• **WHAT THIS TASK INVOLVES**:
Only the lines below between the ones containing "Task: Click the 上午快线 news thumbnail" and "You are a computer-use agent. The height", inclusive, are to be reproduced, each exactly as it stands.

• **INFORMATION PROVIDED**:
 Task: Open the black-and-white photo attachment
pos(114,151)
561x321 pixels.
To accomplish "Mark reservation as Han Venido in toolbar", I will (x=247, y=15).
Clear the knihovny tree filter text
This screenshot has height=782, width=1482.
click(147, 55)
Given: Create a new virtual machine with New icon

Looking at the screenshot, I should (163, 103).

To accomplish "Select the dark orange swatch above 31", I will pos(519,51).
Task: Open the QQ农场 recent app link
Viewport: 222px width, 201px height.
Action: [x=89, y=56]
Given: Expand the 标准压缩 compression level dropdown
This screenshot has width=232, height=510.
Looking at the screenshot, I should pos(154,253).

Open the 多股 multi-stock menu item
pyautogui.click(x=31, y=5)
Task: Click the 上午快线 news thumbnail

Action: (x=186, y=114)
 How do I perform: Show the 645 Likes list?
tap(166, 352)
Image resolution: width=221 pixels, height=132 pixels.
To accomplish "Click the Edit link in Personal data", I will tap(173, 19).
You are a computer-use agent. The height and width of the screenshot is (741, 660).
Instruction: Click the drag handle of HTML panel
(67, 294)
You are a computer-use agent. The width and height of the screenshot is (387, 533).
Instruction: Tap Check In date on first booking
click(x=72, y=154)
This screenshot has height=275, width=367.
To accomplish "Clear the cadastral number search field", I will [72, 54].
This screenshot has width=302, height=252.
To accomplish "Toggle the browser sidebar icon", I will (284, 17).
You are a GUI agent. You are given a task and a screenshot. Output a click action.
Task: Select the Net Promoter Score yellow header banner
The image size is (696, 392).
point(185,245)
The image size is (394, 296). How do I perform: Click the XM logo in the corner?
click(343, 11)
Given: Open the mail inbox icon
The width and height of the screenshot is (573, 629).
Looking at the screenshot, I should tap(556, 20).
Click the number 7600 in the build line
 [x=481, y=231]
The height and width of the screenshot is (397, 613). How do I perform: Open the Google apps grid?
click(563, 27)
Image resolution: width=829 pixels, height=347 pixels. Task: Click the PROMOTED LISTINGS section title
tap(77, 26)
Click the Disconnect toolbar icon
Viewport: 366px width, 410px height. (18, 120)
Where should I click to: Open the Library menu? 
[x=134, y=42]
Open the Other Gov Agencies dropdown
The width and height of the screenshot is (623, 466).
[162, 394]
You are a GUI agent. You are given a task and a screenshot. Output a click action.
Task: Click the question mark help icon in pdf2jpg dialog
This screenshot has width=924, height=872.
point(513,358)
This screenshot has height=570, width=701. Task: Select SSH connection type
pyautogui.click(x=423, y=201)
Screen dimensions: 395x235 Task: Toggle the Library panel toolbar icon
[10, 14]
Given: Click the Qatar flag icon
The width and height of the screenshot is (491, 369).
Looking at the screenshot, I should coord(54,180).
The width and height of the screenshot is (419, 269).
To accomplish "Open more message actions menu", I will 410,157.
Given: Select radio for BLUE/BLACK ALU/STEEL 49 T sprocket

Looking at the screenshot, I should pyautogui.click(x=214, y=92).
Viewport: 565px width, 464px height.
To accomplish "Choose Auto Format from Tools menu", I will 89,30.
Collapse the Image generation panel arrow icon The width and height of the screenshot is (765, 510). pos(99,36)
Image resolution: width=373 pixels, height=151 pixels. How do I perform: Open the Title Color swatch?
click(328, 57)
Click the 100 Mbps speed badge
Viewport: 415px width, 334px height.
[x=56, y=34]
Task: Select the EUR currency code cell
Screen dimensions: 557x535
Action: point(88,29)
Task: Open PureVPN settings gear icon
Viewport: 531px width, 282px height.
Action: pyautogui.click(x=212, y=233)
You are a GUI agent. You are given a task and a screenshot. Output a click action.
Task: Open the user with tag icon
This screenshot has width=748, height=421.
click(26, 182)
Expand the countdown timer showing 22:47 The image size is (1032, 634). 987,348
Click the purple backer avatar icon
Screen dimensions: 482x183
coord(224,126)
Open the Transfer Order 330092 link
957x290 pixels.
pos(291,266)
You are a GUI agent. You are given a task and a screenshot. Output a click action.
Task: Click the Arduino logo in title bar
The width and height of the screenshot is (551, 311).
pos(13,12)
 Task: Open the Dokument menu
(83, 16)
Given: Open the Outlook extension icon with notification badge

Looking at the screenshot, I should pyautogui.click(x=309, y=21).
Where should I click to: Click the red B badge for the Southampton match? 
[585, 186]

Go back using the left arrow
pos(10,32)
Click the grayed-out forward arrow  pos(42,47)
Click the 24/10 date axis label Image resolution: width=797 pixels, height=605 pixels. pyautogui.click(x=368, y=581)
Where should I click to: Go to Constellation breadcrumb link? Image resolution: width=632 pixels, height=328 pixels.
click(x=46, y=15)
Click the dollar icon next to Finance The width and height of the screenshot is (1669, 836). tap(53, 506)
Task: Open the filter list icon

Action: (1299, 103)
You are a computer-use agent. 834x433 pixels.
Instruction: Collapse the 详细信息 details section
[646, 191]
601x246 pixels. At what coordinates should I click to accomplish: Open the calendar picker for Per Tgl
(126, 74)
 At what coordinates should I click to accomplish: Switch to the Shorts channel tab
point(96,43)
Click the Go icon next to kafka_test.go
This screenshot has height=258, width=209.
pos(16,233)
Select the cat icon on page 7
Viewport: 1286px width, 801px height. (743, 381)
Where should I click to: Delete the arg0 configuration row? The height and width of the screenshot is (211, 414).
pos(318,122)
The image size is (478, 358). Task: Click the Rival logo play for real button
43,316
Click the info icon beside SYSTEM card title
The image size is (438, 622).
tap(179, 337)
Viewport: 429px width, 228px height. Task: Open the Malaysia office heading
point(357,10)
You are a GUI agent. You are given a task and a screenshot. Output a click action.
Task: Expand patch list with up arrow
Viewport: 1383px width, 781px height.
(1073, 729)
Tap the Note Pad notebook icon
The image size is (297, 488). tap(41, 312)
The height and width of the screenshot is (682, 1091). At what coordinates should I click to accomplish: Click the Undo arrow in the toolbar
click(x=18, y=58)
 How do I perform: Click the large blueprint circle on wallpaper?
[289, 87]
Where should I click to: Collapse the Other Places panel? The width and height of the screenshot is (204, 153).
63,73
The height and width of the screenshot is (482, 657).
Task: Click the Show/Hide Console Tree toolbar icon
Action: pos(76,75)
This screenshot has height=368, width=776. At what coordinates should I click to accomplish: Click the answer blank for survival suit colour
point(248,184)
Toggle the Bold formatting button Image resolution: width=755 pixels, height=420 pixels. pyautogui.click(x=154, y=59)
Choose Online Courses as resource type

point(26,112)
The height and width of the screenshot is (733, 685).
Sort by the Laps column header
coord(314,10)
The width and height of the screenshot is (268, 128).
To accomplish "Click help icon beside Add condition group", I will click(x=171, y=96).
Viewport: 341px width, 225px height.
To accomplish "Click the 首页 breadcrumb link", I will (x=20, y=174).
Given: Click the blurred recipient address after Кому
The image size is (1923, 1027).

• **YOUR SOLUTION**:
Task: Click the 上午快线 news thumbnail

Action: (x=186, y=114)
 How do I perform: Show the 645 Likes list?
tap(166, 352)
Image resolution: width=221 pixels, height=132 pixels.
To accomplish "Click the Edit link in Personal data", I will tap(173, 19).
You are a computer-use agent. The height and width of the screenshot is (741, 660).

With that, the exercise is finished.